I love all the new things I learn from my athletes and coaching continues to teach me new things about a sport I thought I knew so much about.


Last week, I wrote a blog post about the difference between running and racing and the factors that contribute to why you perform better on race day.  The adrenaline, the cheering, the taper, the racing gear—it all has an effect and it is important to recognize race day is the time to put all the work you have done into play and show off what you have been working so hard for.  These goals can vary from taking home the gold, running a personal best, or simply finishing a certain race distance.

To piggyback off of that blog post, it is important to recognize how much putting in such a hard effort has on you AFTER the race.  One of my athletes has had a breakthrough lately and the week following a tremendous personal best, she has been plagued with fatigue, aches and pains, and not her best workouts.  She wears her emotions on her sleeve and you can tell she was frustrated to come off such a high from running a PR with a series of lows.

I reminded her that she is going to be tired from running so hard.  Your body can’t handle putting a 110% effort, day in and day out.  She is tired because she worked hard, because she truly gave it everything she had and that is exactly what you need to do on race day.

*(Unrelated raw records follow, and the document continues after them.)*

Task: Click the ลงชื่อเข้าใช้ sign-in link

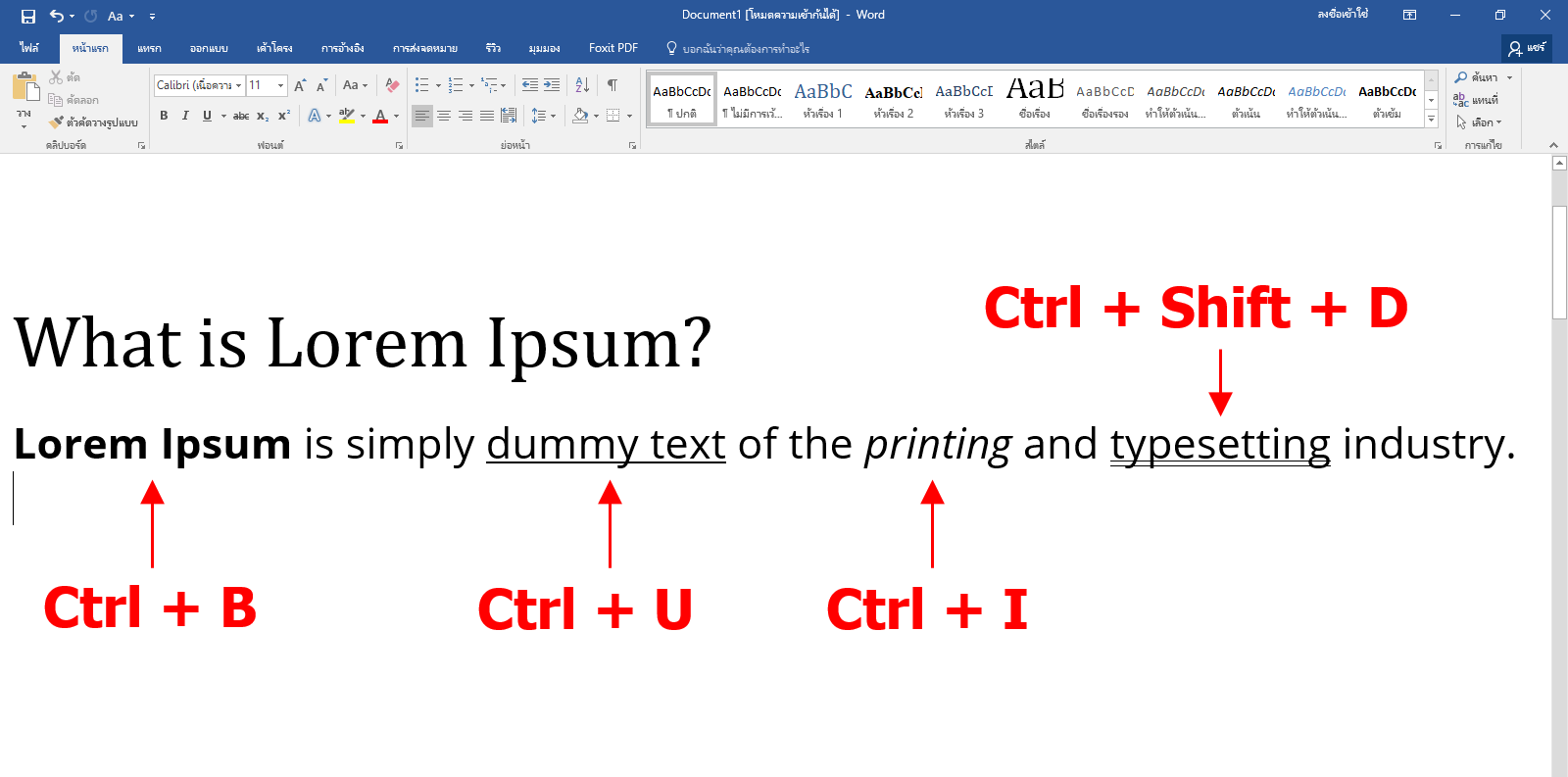Action: tap(1343, 15)
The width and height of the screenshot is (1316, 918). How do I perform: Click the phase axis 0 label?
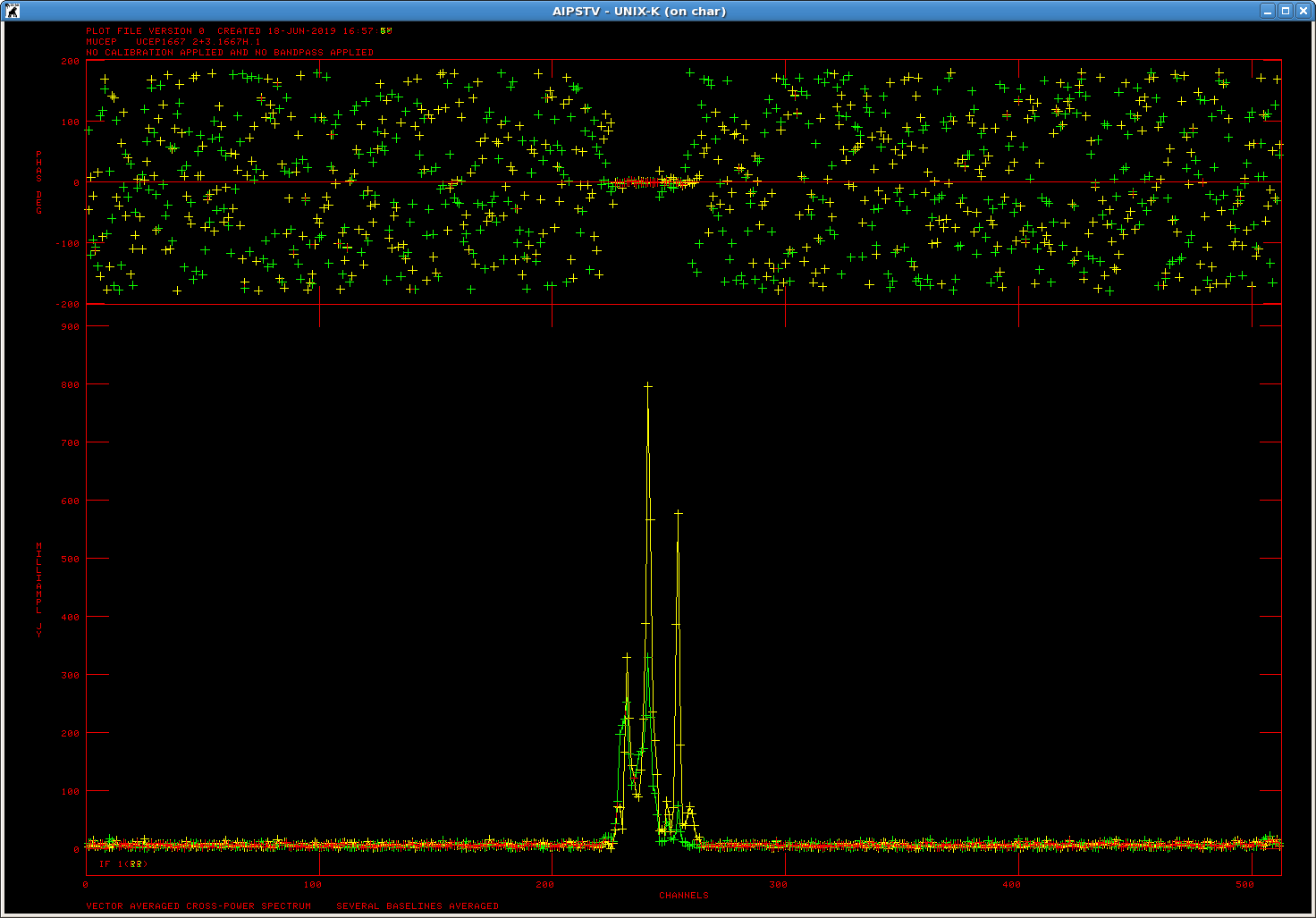(76, 182)
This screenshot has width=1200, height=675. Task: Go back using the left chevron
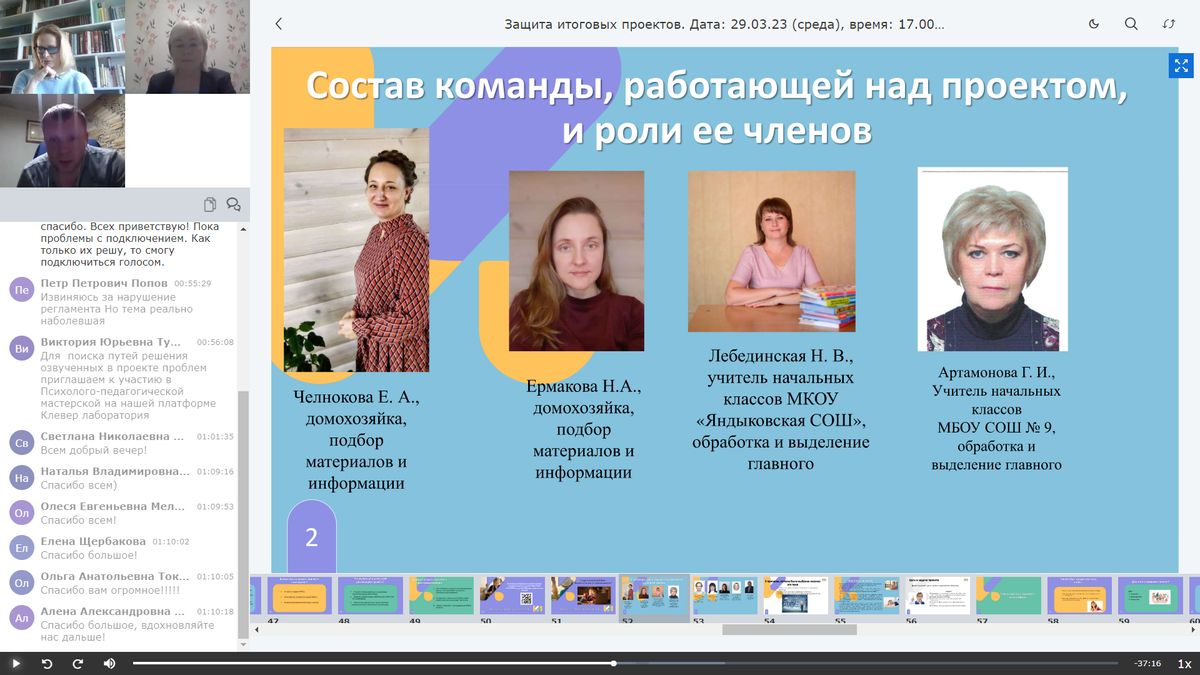[x=278, y=24]
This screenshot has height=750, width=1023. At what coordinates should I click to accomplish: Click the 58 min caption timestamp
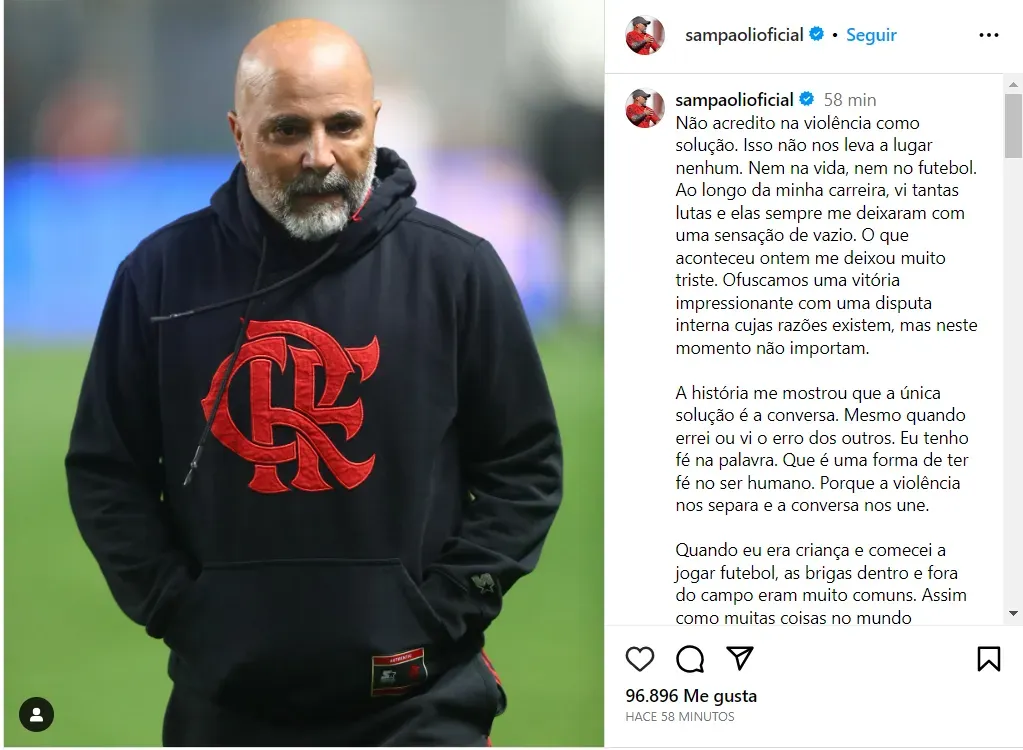coord(849,100)
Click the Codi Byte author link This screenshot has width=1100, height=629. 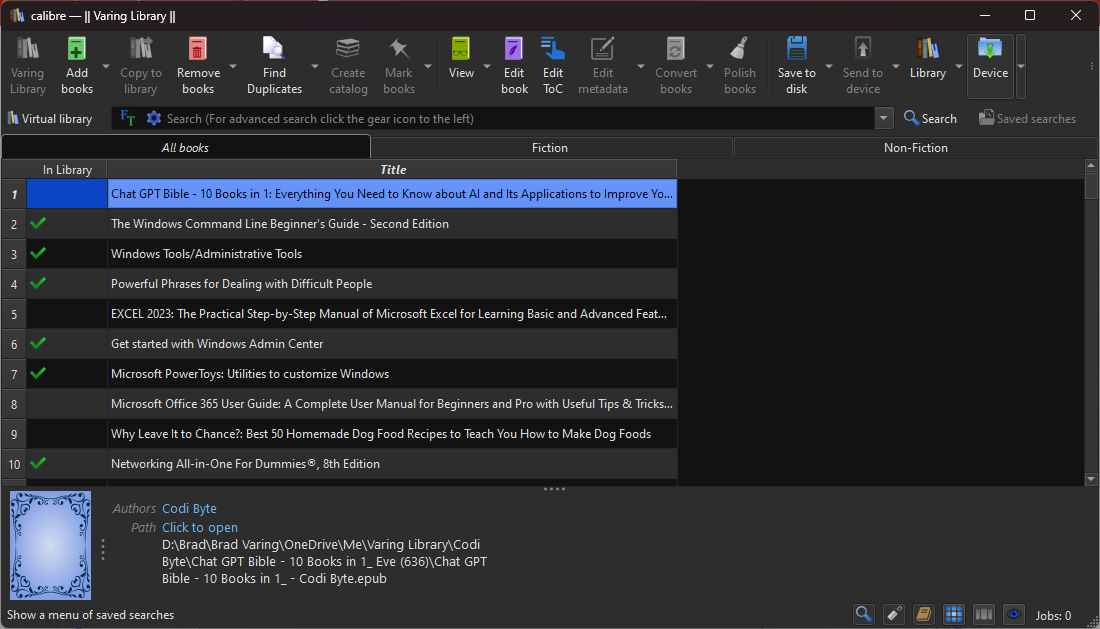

After running a good race, I think it is really easy to be motivated and want to go longer on your runs and want to go faster in your workouts because you got a taste of what all the hard work has been for but you really need to manage the highs and lows running has and listen to your body.  Coming off a good race, you need to remember your body does need rest, you do need to take the time to cool-down and stretch after, and you do need to stay on top of taking care of yourself and doing the same things that you did that led up to you feeling your best (sleep, nutrition, focus).  If you have done the work, taking a few days easier will not hurt your fitness and allow you to come back the next race fresh.